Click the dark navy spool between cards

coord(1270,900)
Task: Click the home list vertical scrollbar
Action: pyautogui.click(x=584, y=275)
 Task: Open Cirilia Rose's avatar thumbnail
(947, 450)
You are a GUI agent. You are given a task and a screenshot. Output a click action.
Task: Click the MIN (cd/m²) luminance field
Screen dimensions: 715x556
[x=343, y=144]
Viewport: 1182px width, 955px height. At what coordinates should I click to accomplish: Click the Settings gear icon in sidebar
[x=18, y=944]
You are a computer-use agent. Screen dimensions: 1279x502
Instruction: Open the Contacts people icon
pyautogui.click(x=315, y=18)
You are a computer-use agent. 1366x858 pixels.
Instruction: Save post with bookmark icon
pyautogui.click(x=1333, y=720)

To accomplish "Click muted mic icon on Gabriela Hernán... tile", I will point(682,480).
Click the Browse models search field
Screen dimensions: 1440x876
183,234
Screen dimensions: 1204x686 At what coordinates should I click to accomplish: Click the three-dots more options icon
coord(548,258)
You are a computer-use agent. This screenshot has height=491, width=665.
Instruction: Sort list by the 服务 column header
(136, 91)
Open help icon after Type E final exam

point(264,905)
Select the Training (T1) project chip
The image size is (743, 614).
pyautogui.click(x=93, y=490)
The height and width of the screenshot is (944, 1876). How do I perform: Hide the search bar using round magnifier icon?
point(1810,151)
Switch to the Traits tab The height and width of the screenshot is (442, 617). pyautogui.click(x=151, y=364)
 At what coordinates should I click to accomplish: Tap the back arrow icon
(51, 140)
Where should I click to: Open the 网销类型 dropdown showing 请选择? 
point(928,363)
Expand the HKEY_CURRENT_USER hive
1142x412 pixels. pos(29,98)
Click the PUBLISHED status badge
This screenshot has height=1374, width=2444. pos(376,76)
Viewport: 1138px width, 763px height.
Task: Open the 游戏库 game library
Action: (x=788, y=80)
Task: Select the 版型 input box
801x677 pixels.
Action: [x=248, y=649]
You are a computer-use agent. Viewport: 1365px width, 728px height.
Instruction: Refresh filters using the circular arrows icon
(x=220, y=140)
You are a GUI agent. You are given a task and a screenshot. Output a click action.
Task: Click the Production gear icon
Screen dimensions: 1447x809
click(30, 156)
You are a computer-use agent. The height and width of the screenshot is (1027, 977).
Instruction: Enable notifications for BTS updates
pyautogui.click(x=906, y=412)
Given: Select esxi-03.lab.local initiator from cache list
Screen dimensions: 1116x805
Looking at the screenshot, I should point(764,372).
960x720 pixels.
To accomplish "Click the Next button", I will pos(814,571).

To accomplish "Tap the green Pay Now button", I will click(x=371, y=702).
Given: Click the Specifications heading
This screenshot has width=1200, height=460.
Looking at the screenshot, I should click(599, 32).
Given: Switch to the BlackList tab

YOUR OBJECTIVE: The data must be given again in full, exactly as written.

TASK OUTPUT:
Click the dark navy spool between cards

coord(1270,900)
Task: Click the home list vertical scrollbar
Action: pyautogui.click(x=584, y=275)
 Task: Open Cirilia Rose's avatar thumbnail
(947, 450)
You are a GUI agent. You are given a task and a screenshot. Output a click action.
Task: Click the MIN (cd/m²) luminance field
Screen dimensions: 715x556
[x=343, y=144]
Viewport: 1182px width, 955px height. At what coordinates should I click to accomplish: Click the Settings gear icon in sidebar
[x=18, y=944]
You are a computer-use agent. Screen dimensions: 1279x502
Instruction: Open the Contacts people icon
pyautogui.click(x=315, y=18)
You are a computer-use agent. 1366x858 pixels.
Instruction: Save post with bookmark icon
pyautogui.click(x=1333, y=720)

To accomplish "Click muted mic icon on Gabriela Hernán... tile", I will point(682,480).
Click the Browse models search field
Screen dimensions: 1440x876
183,234
Screen dimensions: 1204x686 At what coordinates should I click to accomplish: Click the three-dots more options icon
coord(548,258)
You are a computer-use agent. This screenshot has height=491, width=665.
Instruction: Sort list by the 服务 column header
(136, 91)
Open help icon after Type E final exam

point(264,905)
Select the Training (T1) project chip
The image size is (743, 614).
pyautogui.click(x=93, y=490)
The height and width of the screenshot is (944, 1876). How do I perform: Hide the search bar using round magnifier icon?
point(1810,151)
Switch to the Traits tab The height and width of the screenshot is (442, 617). pyautogui.click(x=151, y=364)
 At what coordinates should I click to accomplish: Tap the back arrow icon
(51, 140)
Where should I click to: Open the 网销类型 dropdown showing 请选择? 
point(928,363)
Expand the HKEY_CURRENT_USER hive
1142x412 pixels. pos(29,98)
Click the PUBLISHED status badge
This screenshot has height=1374, width=2444. pos(376,76)
Viewport: 1138px width, 763px height.
Task: Open the 游戏库 game library
Action: (x=788, y=80)
Task: Select the 版型 input box
801x677 pixels.
Action: [x=248, y=649]
You are a computer-use agent. Viewport: 1365px width, 728px height.
Instruction: Refresh filters using the circular arrows icon
(x=220, y=140)
You are a GUI agent. You are given a task and a screenshot. Output a click action.
Task: Click the Production gear icon
Screen dimensions: 1447x809
click(30, 156)
You are a computer-use agent. The height and width of the screenshot is (1027, 977).
Instruction: Enable notifications for BTS updates
pyautogui.click(x=906, y=412)
Given: Select esxi-03.lab.local initiator from cache list
Screen dimensions: 1116x805
Looking at the screenshot, I should point(764,372).
960x720 pixels.
To accomplish "Click the Next button", I will pos(814,571).

To accomplish "Tap the green Pay Now button", I will click(x=371, y=702).
Given: Click the Specifications heading
This screenshot has width=1200, height=460.
Looking at the screenshot, I should click(599, 32).
Given: Switch to the BlackList tab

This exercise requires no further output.